- Date: 2–8 May
- Edition: 1st
- Surface: Clay
- Location: Salvador, Brazil

Champions

Singles
- João Domingues

Doubles
- Diego Hidalgo / Cristian Rodríguez
- Salvador Challenger · 2023 →

= 2022 Salvador Challenger =

The 2022 Salvador Challenger was a professional tennis tournament played on clay courts. It was the first edition of the tournament which was part of the 2022 ATP Challenger Tour. It took place in Salvador, Brazil between 2 and 8 May 2022.

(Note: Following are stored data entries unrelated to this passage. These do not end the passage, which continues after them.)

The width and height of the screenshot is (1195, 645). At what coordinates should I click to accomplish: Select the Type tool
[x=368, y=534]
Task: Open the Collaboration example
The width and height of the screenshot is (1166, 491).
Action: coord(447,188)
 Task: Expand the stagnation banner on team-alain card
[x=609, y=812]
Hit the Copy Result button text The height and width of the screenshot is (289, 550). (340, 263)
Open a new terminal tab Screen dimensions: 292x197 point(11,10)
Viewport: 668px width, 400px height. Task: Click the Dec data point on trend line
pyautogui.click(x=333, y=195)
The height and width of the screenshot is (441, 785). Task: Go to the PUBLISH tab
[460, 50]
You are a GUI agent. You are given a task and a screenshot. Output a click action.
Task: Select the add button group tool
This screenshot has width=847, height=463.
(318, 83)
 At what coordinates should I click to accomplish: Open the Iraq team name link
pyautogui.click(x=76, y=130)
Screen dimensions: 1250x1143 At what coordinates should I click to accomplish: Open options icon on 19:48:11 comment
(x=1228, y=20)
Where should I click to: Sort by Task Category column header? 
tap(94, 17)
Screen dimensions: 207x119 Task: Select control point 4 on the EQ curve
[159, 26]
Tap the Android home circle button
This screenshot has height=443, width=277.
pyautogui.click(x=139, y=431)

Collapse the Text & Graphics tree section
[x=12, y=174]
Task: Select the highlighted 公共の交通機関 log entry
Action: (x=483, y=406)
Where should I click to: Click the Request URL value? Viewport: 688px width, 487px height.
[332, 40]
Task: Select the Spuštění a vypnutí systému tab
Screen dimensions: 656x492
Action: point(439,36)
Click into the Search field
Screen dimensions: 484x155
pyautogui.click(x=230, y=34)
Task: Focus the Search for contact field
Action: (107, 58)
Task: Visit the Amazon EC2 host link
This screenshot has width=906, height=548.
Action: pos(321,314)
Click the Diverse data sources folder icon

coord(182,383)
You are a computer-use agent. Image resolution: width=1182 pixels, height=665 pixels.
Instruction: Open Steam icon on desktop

==Singles main-draw entrants==
===Seeds===

| Country | Player | Rank^{1} | Seed |
|---|---|---|---|
| CHI | Tomás Barrios Vera | 147 | 1 |
| ARG | Renzo Olivo | 167 | 2 |
| ARG | Camilo Ugo Carabelli | 175 | 3 |
| BRA | Felipe Meligeni Alves | 192 | 4 |
| ARG | Nicolás Kicker | 203 | 5 |
| ARG | Santiago Rodríguez Taverna | 207 | 6 |
| BRA | Matheus Pucinelli de Almeida | 218 | 7 |
| CHI | Gonzalo Lama | 256 | 8 |

- ^{1} Rankings as of 25 April 2022.

===Other entrants===
The following players received wildcards into the singles main draw:
- BRA Gustavo Heide
- BRA João Victor Couto Loureiro
- BRA João Lucas Reis da Silva

The following players received entry into the singles main draw as alternates:
- BRA Mateus Alves
- BRA Gilbert Klier Júnior
- ESP Pol Martín Tiffon
- COL Cristian Rodríguez
- ARG Gonzalo Villanueva

The following players received entry from the qualifying draw:
- BRA Pedro Boscardin Dias
- ARG Román Andrés Burruchaga
- ARG Matías Franco Descotte
- PER Conner Huertas del Pino
- BRA Wilson Leite
- ARG Alejo Lorenzo Lingua Lavallén

The following player received entry as a lucky loser:
- ARG Matías Zukas

==Champions==
===Singles===

- POR João Domingues def. CHI Tomás Barrios Vera 7–6^{(11–9)}, 6–1.

===Doubles===

- ECU Diego Hidalgo / COL Cristian Rodríguez def. BRA Orlando Luz / BRA Felipe Meligeni Alves 7–5, 6–1.